OpenCL problem, out of stack space [solved]

Started by petarts, September 30, 2016, 19:37:05

Previous topic - Next topic

petarts

hello, i am trying the program here:
https://github.com/LWJGL/lwjgl3/blob/master/modules/core/src/test/java/org/lwjgl/demo/opencl/CLDemo.java
and on
"PointerBuffer platforms = stack.mallocPointer(pi.get(0));"
it gives me
"Exception in thread "main" java.lang.OutOfMemoryError: Out of stack space."
is there any way i can fix that

spasi

What happens if you change the first line from:

IntBuffer pi = stack.mallocInt(1);

to

IntBuffer pi = stack.callocInt(1);

petarts

"if ( pi.get(0) == 0 )
throw new RuntimeException("No OpenCL platforms found.");"
this code throws an exeption

spasi

Sounds like a broken OpenCL ICD loader. The error check on clGetPlatformIDs passes (it returns CL_SUCCESS), but it doesn't write anything to the IntBuffer. Very weird.

petarts

actually i have removed all checkCLError-s because eclipse tells me
"The method checkCLError(int) is undefined for the type Main"

spasi

This is the InfoUtil class that contains the checkCLError method.

petarts

it tells me
"The import org.lwjgl.opencl.InfoUtil cannot be resolved"
i am using 3.0.0 build 90
and i just redownloaded it to see if there was a problem with the preveous download, but the same thing happens
when i looked in the jar, that class is missing, but idk why

spasi

The InfoUtil class is not part of LWJGL. It's only used in the LWJGL tests.

petarts

by adding that, it gives me this information:
"#
# A fatal error has been detected by the Java Runtime Environment:
#
#  EXCEPTION_ACCESS_VIOLATION (0xc0000005) at pc=0x00007ffb716d14ea, pid=4264, tid=8068
#
# JRE version: Java(TM) SE Runtime Environment (8.0_60-b27) (build 1.8.0_60-b27)
# Java VM: Java HotSpot(TM) 64-Bit Server VM (25.60-b23 mixed mode windows-amd64 compressed oops)
# Problematic frame:
# C  [OpenCL.dll+0x14ea]
#
# Failed to write core dump. Minidumps are not enabled by default on client versions of Windows
#
# An error report file with more information is saved as:
# D:\Desktop\Eclipse_school\Island_Domination-TEST\hs_err_pid4264.log
#
# If you would like to submit a bug report, please visit:
#   http://bugreport.java.com/bugreport/crash.jsp
# The crash happened outside the Java Virtual Machine in native code.

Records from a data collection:
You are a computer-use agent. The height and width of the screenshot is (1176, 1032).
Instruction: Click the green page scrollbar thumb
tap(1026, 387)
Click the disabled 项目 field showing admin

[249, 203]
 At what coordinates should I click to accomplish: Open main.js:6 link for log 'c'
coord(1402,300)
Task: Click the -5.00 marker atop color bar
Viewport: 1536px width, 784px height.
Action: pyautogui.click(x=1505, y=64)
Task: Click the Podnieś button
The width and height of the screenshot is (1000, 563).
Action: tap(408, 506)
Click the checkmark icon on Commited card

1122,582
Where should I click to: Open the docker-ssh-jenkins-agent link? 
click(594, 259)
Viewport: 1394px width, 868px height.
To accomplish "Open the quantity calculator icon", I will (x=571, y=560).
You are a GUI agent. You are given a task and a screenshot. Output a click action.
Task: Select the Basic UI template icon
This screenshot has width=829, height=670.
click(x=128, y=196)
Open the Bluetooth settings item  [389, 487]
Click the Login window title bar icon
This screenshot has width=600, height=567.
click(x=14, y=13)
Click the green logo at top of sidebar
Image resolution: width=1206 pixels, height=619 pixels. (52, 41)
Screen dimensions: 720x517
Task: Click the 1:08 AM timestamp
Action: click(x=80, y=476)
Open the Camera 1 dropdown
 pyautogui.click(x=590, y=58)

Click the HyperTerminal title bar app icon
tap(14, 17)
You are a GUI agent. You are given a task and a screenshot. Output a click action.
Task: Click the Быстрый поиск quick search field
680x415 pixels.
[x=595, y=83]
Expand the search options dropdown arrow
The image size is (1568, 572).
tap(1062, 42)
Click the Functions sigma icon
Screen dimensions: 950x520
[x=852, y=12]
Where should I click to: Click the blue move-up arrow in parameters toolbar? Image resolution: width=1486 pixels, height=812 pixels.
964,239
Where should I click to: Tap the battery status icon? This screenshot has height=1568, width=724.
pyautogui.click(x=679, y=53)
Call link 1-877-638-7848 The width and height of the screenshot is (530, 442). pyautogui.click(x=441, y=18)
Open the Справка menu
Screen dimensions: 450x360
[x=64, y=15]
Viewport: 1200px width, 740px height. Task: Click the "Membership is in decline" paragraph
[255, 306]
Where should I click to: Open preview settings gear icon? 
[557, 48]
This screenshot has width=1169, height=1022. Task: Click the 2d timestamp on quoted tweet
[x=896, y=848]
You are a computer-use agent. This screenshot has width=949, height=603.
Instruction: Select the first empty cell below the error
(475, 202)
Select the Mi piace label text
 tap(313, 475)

■ **Challenge**
Edit the forum thread above, starting at "This is the" and ending at "the LWJGL tests.", and write that part out again with every "InfoUtil" replaced by "CLUtil".

■ **Answer to the problem**
This is the CLUtil class that contains the checkCLError method.

petarts

it tells me
"The import org.lwjgl.opencl.CLUtil cannot be resolved"
i am using 3.0.0 build 90
and i just redownloaded it to see if there was a problem with the preveous download, but the same thing happens
when i looked in the jar, that class is missing, but idk why

spasi

The CLUtil class is not part of LWJGL. It's only used in the LWJGL tests.